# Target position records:
—————
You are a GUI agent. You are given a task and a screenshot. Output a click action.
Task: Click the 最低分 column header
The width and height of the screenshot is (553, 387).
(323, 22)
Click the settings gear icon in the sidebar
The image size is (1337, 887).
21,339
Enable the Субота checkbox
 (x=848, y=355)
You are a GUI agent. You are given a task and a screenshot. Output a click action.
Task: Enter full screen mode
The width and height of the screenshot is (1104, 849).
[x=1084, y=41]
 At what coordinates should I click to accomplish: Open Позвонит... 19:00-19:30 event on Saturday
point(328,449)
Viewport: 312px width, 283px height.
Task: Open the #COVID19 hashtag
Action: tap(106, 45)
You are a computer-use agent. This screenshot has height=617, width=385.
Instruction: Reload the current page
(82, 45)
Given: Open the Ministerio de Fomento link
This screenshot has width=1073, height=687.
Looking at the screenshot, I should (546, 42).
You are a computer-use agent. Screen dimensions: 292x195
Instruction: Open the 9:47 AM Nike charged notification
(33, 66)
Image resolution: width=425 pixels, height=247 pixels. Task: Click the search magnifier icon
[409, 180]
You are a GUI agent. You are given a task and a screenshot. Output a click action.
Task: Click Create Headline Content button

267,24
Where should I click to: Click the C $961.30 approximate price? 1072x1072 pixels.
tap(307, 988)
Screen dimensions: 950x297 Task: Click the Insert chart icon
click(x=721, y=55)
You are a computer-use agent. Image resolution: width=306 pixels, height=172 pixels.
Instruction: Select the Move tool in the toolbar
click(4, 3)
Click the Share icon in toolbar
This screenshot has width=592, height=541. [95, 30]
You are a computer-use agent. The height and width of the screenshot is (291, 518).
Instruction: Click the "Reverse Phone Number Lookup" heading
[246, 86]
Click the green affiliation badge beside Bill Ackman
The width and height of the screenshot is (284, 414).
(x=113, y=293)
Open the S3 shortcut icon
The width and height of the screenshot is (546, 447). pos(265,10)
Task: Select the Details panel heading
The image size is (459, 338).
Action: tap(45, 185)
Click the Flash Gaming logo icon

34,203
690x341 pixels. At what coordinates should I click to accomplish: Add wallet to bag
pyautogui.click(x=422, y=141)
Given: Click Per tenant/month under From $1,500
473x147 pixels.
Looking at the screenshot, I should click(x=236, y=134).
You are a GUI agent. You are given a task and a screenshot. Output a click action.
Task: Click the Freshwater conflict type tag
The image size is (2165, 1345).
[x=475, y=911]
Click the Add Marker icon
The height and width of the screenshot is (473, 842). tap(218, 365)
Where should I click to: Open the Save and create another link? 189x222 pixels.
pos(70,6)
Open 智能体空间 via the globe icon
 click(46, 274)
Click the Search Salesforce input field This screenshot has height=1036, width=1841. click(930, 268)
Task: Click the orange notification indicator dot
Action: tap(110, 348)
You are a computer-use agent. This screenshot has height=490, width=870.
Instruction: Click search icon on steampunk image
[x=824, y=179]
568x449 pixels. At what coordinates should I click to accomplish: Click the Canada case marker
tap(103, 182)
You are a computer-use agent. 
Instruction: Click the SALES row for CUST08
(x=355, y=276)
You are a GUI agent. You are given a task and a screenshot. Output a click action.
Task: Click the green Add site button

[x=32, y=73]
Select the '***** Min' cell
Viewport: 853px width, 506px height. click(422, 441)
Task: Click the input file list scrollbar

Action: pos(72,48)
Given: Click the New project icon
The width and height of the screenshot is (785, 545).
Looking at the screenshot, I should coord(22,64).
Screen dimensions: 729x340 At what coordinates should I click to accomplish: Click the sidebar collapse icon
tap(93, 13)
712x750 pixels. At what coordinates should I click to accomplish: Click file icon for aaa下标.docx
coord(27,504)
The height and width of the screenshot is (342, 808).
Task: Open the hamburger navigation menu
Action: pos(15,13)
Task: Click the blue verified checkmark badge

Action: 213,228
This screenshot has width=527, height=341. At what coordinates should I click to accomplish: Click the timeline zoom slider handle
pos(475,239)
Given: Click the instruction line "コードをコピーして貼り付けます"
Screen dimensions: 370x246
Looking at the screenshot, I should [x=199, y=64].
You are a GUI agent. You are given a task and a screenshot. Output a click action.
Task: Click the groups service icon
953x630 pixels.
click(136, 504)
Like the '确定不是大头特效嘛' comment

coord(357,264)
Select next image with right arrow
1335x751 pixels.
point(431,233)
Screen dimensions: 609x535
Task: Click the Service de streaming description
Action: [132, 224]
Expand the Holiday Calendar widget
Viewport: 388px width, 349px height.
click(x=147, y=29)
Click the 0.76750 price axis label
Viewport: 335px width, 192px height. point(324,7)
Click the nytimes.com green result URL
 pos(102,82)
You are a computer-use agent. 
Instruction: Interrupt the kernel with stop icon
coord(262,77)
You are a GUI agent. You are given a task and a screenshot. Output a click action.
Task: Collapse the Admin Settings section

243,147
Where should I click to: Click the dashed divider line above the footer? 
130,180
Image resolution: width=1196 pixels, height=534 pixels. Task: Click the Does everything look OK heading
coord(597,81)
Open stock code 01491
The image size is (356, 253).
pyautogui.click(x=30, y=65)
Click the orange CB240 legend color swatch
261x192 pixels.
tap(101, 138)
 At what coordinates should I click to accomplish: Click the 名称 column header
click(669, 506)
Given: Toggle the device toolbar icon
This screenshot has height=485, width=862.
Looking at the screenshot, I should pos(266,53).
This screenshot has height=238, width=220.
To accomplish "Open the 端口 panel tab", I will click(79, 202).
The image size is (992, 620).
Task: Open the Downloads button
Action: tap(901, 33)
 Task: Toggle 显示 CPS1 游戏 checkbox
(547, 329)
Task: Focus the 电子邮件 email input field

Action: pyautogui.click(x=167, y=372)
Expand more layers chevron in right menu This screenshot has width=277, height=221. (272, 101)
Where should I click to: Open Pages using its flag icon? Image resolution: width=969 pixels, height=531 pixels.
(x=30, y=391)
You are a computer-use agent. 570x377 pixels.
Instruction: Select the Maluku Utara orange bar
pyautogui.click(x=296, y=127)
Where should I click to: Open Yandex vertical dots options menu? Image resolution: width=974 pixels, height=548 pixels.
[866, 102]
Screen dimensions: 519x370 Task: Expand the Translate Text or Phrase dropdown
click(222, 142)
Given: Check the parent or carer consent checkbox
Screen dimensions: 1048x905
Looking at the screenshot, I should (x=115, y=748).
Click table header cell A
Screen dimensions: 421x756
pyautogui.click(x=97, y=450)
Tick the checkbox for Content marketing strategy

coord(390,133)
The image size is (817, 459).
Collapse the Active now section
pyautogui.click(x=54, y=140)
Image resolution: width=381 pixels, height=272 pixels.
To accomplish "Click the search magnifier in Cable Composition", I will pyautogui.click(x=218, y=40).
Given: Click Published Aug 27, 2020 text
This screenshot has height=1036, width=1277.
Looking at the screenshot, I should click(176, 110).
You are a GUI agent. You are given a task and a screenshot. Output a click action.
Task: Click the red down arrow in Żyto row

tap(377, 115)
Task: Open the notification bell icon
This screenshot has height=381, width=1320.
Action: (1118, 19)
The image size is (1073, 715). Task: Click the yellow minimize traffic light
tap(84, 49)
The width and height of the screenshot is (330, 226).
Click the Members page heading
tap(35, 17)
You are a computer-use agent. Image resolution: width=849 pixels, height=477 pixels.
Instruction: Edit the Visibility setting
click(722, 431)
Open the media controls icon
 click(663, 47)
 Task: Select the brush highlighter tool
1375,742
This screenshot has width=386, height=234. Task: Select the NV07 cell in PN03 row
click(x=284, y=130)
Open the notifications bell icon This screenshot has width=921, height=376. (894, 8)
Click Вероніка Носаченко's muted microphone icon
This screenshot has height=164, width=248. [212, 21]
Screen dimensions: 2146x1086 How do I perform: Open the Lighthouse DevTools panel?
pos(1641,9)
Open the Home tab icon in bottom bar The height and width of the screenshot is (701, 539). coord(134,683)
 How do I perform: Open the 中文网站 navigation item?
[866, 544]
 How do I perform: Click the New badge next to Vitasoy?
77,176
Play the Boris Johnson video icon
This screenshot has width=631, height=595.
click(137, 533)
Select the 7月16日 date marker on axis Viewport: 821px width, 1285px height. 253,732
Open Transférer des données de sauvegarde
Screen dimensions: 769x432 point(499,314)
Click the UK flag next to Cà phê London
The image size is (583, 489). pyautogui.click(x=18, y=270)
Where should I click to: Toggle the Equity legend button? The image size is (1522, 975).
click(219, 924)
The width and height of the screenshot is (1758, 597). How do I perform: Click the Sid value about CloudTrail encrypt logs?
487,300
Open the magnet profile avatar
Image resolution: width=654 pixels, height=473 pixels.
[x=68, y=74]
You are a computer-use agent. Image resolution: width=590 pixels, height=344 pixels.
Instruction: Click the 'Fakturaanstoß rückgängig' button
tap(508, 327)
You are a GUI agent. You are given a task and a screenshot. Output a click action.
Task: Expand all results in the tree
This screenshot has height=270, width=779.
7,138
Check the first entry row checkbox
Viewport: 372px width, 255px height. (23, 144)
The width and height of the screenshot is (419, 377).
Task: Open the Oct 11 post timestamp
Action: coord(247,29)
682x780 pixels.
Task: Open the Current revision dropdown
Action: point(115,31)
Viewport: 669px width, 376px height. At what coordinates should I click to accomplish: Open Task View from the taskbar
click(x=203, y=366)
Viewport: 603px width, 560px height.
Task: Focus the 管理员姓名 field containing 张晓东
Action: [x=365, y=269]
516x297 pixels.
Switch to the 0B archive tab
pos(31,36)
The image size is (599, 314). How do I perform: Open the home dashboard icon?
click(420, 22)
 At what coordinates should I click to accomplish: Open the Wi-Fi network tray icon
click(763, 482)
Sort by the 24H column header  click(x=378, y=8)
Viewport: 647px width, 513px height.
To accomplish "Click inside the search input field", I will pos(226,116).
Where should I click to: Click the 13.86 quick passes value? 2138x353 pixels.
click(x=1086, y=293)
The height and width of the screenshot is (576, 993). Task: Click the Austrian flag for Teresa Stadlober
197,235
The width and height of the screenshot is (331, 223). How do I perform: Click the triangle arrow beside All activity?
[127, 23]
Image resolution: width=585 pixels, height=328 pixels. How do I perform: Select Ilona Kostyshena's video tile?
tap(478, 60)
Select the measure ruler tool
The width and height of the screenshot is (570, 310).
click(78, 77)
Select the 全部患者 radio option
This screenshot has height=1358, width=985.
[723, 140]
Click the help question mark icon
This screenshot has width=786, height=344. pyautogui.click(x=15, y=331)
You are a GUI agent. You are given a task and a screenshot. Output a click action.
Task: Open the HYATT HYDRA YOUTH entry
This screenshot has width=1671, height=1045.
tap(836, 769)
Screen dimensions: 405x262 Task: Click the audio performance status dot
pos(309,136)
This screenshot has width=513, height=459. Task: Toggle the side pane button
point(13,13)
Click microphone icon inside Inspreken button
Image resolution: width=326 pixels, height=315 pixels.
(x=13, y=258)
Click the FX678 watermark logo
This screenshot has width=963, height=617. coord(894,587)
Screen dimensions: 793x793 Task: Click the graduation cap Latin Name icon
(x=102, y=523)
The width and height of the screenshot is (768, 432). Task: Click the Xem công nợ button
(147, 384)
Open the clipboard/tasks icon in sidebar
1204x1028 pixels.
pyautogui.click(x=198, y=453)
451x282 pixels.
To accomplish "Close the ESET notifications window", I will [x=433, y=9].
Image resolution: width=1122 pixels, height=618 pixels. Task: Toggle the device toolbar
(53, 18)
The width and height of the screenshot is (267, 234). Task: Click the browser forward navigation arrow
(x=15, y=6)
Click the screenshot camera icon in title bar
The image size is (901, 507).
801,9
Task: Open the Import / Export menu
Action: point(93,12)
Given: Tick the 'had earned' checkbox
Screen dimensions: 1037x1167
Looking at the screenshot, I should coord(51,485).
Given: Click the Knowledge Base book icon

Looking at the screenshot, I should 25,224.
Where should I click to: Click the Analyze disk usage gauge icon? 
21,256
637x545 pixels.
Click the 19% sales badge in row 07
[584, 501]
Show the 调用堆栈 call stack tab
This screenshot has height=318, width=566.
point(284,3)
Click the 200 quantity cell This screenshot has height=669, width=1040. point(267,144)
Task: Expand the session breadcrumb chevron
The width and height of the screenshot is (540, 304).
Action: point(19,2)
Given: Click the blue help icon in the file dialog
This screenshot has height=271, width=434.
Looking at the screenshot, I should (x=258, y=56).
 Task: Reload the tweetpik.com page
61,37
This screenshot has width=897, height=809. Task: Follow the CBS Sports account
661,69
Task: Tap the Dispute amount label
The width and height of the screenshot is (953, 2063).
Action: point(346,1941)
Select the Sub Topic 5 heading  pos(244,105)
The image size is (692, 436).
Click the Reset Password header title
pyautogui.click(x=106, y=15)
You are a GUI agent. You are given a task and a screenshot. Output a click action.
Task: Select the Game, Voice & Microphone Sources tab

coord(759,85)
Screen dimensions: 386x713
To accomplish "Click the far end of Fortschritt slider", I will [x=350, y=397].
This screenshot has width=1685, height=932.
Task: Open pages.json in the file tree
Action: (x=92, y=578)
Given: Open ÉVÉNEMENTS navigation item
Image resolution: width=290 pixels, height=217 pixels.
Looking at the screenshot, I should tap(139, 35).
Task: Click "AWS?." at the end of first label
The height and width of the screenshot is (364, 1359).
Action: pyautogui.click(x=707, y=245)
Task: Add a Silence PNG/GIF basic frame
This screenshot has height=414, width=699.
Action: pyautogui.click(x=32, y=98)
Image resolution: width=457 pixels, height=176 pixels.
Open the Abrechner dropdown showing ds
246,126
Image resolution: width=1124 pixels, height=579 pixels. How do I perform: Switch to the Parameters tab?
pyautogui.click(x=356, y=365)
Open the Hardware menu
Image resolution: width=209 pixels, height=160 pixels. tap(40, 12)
—————
# Exercise objective:
Lay out the listing above as a JSON list of strings, one string per line with blank lines left out, starting at the line that has "Expand the Holiday Calendar widget" and stopping after the line that has "pyautogui.click(x=296, y=127)".

# Exercise response:
[
  "Expand the Holiday Calendar widget",
  "Viewport: 388px width, 349px height.",
  "click(x=147, y=29)",
  "Click the 0.76750 price axis label",
  "Viewport: 335px width, 192px height. point(324,7)",
  "Click the nytimes.com green result URL",
  " pos(102,82)",
  "You are a computer-use agent. ",
  "Instruction: Interrupt the kernel with stop icon",
  "coord(262,77)",
  "You are a GUI agent. You are given a task and a screenshot. Output a click action.",
  "Task: Collapse the Admin Settings section",
  "243,147",
  "Where should I click to: Click the dashed divider line above the footer? ",
  "130,180",
  "Image resolution: width=1196 pixels, height=534 pixels. Task: Click the Does everything look OK heading",
  "coord(597,81)",
  "Open stock code 01491",
  "The image size is (356, 253).",
  "pyautogui.click(x=30, y=65)",
  "Click the orange CB240 legend color swatch",
  "261x192 pixels.",
  "tap(101, 138)",
  " At what coordinates should I click to accomplish: Click the 名称 column header",
  "click(669, 506)",
  "Given: Toggle the device toolbar icon",
  "This screenshot has height=485, width=862.",
  "Looking at the screenshot, I should pos(266,53).",
  "This screenshot has height=238, width=220.",
  "To accomplish \"Open the 端口 panel tab\", I will click(79, 202).",
  "The image size is (992, 620).",
  "Task: Open the Downloads button",
  "Action: tap(901, 33)",
  " Task: Toggle 显示 CPS1 游戏 checkbox",
  "(547, 329)",
  "Task: Focus the 电子邮件 email input field",
  "Action: pyautogui.click(x=167, y=372)",
  "Expand more layers chevron in right menu This screenshot has width=277, height=221. (272, 101)",
  "Where should I click to: Open Pages using its flag icon? Image resolution: width=969 pixels, height=531 pixels.",
  "(x=30, y=391)",
  "You are a computer-use agent. 570x377 pixels.",
  "Instruction: Select the Maluku Utara orange bar",
  "pyautogui.click(x=296, y=127)"
]